-- Data section --
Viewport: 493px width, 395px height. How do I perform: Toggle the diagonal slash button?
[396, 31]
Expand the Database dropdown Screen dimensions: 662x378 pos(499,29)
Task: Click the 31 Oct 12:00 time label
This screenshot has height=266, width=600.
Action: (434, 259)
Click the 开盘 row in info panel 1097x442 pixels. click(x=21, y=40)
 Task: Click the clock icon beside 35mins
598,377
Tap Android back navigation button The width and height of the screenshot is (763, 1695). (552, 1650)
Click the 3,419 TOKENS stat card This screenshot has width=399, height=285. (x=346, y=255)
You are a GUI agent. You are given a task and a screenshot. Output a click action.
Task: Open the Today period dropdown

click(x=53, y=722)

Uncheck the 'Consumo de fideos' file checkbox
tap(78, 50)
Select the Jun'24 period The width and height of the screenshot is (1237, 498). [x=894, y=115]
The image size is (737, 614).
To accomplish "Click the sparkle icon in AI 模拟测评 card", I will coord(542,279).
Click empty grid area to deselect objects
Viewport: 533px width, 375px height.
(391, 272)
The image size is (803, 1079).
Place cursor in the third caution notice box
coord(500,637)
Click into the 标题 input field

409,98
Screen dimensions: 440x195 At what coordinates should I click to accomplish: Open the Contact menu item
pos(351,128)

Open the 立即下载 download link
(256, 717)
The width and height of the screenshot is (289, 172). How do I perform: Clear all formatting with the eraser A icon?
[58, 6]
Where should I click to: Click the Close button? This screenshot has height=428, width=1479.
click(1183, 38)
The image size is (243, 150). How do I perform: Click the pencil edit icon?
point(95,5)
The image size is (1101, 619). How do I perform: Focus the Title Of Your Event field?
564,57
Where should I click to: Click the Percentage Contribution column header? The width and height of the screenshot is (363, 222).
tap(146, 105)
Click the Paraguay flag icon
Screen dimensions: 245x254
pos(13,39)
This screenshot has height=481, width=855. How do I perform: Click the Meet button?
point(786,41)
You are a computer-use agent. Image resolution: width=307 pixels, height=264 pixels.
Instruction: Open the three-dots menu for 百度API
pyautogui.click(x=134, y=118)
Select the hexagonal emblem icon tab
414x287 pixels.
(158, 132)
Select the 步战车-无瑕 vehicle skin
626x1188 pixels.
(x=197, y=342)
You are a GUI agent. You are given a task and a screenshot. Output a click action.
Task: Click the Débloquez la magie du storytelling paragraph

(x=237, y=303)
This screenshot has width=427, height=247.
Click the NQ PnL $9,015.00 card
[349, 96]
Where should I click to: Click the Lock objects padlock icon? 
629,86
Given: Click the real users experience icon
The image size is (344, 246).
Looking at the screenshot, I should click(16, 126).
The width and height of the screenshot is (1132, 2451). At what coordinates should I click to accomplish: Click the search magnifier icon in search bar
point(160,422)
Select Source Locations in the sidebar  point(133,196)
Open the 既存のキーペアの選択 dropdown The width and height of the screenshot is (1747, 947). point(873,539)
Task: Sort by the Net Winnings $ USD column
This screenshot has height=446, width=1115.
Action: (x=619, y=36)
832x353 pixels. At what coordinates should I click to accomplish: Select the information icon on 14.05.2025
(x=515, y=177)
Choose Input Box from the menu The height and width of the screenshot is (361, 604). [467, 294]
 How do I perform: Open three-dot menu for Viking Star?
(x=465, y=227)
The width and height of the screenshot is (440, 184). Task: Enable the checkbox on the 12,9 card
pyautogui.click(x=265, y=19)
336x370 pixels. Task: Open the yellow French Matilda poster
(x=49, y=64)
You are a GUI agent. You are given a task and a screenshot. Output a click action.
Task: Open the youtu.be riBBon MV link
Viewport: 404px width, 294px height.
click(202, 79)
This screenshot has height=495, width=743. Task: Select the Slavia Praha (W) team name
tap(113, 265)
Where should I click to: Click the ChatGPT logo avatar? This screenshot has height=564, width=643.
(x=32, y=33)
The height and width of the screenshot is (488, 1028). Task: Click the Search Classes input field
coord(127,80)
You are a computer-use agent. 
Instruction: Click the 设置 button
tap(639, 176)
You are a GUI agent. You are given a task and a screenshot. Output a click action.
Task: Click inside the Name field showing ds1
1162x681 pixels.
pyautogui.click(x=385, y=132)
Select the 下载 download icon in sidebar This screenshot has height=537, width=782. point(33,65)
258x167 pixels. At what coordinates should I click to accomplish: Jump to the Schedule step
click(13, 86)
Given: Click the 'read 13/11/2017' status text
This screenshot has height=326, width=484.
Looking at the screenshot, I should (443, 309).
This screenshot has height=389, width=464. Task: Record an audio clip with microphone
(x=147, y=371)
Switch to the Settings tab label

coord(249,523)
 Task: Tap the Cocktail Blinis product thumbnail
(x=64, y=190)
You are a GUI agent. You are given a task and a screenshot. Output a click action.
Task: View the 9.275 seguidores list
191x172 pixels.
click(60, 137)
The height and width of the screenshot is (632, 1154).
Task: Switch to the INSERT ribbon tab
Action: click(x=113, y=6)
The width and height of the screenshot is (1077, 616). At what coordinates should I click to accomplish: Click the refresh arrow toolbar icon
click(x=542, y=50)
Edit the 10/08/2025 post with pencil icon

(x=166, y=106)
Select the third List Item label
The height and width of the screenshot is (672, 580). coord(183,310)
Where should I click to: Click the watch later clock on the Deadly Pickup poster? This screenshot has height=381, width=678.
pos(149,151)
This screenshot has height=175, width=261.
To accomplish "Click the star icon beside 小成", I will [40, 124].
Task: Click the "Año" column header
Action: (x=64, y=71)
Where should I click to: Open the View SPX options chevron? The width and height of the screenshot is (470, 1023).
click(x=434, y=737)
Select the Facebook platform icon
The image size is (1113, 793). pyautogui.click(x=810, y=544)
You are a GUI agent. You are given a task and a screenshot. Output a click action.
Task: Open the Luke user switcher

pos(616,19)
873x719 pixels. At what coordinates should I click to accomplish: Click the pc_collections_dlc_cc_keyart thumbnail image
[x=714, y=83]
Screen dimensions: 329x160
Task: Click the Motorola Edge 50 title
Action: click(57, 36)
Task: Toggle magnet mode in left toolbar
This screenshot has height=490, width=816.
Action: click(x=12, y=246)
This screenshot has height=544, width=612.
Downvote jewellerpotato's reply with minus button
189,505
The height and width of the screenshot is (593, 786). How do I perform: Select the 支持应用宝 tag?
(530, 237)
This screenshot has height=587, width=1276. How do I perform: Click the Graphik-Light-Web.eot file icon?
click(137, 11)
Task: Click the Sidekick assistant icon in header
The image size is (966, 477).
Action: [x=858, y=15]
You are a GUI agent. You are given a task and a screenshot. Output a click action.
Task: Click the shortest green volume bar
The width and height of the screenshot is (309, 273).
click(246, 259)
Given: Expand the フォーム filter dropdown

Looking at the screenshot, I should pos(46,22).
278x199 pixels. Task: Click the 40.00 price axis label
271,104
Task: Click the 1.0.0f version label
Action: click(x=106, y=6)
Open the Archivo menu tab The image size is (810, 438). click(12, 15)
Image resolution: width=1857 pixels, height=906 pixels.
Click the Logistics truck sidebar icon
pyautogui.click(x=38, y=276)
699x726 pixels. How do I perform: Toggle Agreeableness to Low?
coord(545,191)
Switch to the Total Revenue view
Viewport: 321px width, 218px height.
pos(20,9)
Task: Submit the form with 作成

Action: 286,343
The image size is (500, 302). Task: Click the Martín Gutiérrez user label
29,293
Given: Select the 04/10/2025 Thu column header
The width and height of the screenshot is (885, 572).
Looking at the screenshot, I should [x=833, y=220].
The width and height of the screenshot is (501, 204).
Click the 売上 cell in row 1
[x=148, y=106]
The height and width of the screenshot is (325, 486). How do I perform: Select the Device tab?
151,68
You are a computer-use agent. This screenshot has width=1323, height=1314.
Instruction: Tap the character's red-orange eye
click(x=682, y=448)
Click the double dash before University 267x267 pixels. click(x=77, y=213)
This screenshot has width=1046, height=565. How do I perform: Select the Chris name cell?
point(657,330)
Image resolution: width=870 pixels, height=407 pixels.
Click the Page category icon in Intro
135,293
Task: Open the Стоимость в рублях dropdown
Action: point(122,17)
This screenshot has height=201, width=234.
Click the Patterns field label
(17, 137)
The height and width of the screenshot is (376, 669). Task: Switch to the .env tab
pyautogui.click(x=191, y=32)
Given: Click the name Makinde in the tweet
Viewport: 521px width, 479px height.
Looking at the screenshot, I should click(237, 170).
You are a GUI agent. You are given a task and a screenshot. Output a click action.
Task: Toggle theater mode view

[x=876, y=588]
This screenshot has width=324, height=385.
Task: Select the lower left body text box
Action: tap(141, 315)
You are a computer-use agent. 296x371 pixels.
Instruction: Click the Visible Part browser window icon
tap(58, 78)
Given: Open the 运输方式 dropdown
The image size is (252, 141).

-- What needs to be done --
Your answer must be the lines above from the one containing "Where should I click to: Click the watch" to the one containing "Switch to the Total Revenue view", both included, restated word for word.

-- Result --
Where should I click to: Click the watch later clock on the Deadly Pickup poster? This screenshot has height=381, width=678.
pos(149,151)
This screenshot has height=175, width=261.
To accomplish "Click the star icon beside 小成", I will [40, 124].
Task: Click the "Año" column header
Action: (x=64, y=71)
Where should I click to: Open the View SPX options chevron? The width and height of the screenshot is (470, 1023).
click(x=434, y=737)
Select the Facebook platform icon
The image size is (1113, 793). pyautogui.click(x=810, y=544)
You are a GUI agent. You are given a task and a screenshot. Output a click action.
Task: Open the Luke user switcher

pos(616,19)
873x719 pixels. At what coordinates should I click to accomplish: Click the pc_collections_dlc_cc_keyart thumbnail image
[x=714, y=83]
Screen dimensions: 329x160
Task: Click the Motorola Edge 50 title
Action: click(57, 36)
Task: Toggle magnet mode in left toolbar
This screenshot has height=490, width=816.
Action: click(x=12, y=246)
This screenshot has height=544, width=612.
Downvote jewellerpotato's reply with minus button
189,505
The height and width of the screenshot is (593, 786). How do I perform: Select the 支持应用宝 tag?
(530, 237)
This screenshot has height=587, width=1276. How do I perform: Click the Graphik-Light-Web.eot file icon?
click(137, 11)
Task: Click the Sidekick assistant icon in header
The image size is (966, 477).
Action: [x=858, y=15]
You are a GUI agent. You are given a task and a screenshot. Output a click action.
Task: Click the shortest green volume bar
The width and height of the screenshot is (309, 273).
click(246, 259)
Given: Expand the フォーム filter dropdown

Looking at the screenshot, I should pos(46,22).
278x199 pixels. Task: Click the 40.00 price axis label
271,104
Task: Click the 1.0.0f version label
Action: click(x=106, y=6)
Open the Archivo menu tab The image size is (810, 438). click(12, 15)
Image resolution: width=1857 pixels, height=906 pixels.
Click the Logistics truck sidebar icon
pyautogui.click(x=38, y=276)
699x726 pixels. How do I perform: Toggle Agreeableness to Low?
coord(545,191)
Switch to the Total Revenue view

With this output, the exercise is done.